CS154 Project #2

Due Wednesday, February 23, 2000, 3:15PM

Simulating a Finite Automaton

Your program should take two inputs:

  1. A file containing a regular expression R in the notation used for Project 1.

  2. A file containing a string of characters w.

That is, your program, perhaps called myProg should be able to run with the command line

     myProg reFile dataFile
where reFile is a file containing a regular expression, and dataFile is a file containing the data that will be input to the resulting FA.

We will also accept programs that take a different input form, if you are more comfortable with that. For example, you might want to concatenate the RE in front of the data file, and use only the standard input.
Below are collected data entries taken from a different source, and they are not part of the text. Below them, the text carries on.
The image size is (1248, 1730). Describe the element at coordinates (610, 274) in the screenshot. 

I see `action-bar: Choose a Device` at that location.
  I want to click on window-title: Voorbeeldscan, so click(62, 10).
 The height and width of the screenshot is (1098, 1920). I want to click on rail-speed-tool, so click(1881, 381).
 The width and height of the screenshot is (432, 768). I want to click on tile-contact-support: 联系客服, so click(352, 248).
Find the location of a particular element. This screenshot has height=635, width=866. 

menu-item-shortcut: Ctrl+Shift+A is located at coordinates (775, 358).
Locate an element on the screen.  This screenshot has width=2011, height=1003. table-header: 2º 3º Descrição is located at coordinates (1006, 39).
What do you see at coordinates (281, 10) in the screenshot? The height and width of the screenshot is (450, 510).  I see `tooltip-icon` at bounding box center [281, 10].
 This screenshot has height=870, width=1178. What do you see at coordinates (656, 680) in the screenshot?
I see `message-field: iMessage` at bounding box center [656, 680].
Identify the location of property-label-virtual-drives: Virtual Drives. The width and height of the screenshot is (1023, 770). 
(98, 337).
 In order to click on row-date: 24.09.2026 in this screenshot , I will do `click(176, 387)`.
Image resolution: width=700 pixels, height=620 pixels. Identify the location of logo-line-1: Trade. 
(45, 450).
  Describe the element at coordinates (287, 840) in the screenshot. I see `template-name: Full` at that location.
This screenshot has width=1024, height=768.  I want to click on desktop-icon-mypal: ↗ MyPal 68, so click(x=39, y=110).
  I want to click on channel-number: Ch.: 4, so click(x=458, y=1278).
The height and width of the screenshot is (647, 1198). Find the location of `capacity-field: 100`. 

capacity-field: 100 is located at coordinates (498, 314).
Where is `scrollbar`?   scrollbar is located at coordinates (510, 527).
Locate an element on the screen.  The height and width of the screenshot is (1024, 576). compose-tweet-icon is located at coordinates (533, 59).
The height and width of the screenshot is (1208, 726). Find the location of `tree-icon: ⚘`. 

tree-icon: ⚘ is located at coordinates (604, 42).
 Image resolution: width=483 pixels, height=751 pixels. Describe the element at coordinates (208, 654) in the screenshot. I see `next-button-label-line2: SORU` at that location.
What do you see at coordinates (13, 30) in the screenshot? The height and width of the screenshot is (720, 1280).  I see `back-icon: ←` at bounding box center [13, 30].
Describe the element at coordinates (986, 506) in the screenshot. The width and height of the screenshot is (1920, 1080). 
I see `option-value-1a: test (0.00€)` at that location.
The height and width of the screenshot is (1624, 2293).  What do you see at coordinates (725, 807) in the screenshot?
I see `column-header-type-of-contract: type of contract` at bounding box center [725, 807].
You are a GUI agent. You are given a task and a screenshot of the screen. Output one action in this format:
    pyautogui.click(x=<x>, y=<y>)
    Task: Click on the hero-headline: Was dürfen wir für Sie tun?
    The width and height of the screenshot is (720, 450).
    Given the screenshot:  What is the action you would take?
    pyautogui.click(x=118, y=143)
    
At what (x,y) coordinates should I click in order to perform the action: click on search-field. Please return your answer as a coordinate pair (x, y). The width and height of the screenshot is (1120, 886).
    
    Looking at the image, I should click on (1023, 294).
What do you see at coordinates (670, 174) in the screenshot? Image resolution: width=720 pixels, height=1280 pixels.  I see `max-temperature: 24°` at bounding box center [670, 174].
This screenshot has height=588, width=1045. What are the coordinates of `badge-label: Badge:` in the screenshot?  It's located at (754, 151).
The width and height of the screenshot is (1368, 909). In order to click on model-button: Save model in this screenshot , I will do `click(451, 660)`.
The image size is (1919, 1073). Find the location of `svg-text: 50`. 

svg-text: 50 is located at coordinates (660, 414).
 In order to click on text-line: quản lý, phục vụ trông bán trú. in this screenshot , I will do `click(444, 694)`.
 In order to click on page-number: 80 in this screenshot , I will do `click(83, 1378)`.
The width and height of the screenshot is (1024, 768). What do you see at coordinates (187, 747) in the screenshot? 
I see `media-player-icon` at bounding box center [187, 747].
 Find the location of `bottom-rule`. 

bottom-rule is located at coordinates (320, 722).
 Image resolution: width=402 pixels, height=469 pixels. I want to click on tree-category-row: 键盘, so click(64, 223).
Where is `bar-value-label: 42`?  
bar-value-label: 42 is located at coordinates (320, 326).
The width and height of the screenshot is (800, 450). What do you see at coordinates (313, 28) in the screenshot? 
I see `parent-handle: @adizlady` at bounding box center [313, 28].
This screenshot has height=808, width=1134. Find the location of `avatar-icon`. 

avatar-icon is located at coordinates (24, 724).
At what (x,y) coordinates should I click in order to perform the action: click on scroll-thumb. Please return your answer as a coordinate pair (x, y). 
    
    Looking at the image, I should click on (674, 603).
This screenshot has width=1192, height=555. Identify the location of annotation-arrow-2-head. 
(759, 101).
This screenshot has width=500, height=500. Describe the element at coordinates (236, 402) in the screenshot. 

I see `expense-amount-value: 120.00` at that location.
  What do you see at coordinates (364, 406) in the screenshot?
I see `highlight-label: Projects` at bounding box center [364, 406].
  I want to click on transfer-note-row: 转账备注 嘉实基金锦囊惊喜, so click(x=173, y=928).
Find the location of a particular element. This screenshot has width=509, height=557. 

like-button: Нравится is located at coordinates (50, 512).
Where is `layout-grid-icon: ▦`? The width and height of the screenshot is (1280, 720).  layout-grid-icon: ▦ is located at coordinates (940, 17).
However, if you do so, better make sure that you have a way of telling where the RE ends.

Your output should be an indication (discussed below) of at what points in string w, the automaton for the regular expression .*R accepts. Notice that while R might be a simple pattern, say abc, what you are looking for is all the positions in R where abc occurs. Thus, the regular expression you match against w is not R, but .*abc, i.e., anything followed by abc.

Presumably, your program will modify R to become .*R, then feed that expression to your program from Project 1. The new code you write for this project will simulate whatever kind of automaton your code from Project 1 produces. If for some reason you can't handle the ``.*'' then an alternative is to start your automaton at every character of w, and simulate all these (copies of) automata, throwing them away when they reach a dead state.

We strongly advise you to design your program to ignore any input character that the automaton cannot use. The reason is that we can not be sure the 100Mb of text we downloaded doesn't have some weird character that is not part of the usual 128 ASCII set. If there is even one such character, the FA will die on reading it, and you won't be able to find anything beyond that point. Note that reading an unexpected character is different from reading an expected character that leads to a dead state (or, if the FA is an NFA, having no transitions on that character).

Response to Acceptance

You may find that your automaton accepts many times as it reads w. Each time it does so, it has just seen something that matches the pattern of R. But what? The answer is that it is hard to tell, unless you take the alternative mentioned above, where you start the automaton for R at each character (and we do not advise this approach, but will accept it). Two possibilities:

  1. Produce in the output the previous n characters of w, say the last 100 characters.

  2. Produce the line containing the point at which the acceptance occurs.

Either way, you have to ``buffer'' w, that is, remember the last so-many characters. You can make a reasonable assumption about how long lines could ever be, if you choose line-based output.

What to Hand In

  1. Your code. Submit it using the submit command as per Project 1.

  2. A writeup telling us:

    a)
    The essential idea(s) behind your simulation.

    b)
    Several examples of RE's and strings that you compiled, and the resulting output.

    c)
    We shall also distribute several examples, and you should show us your results on these.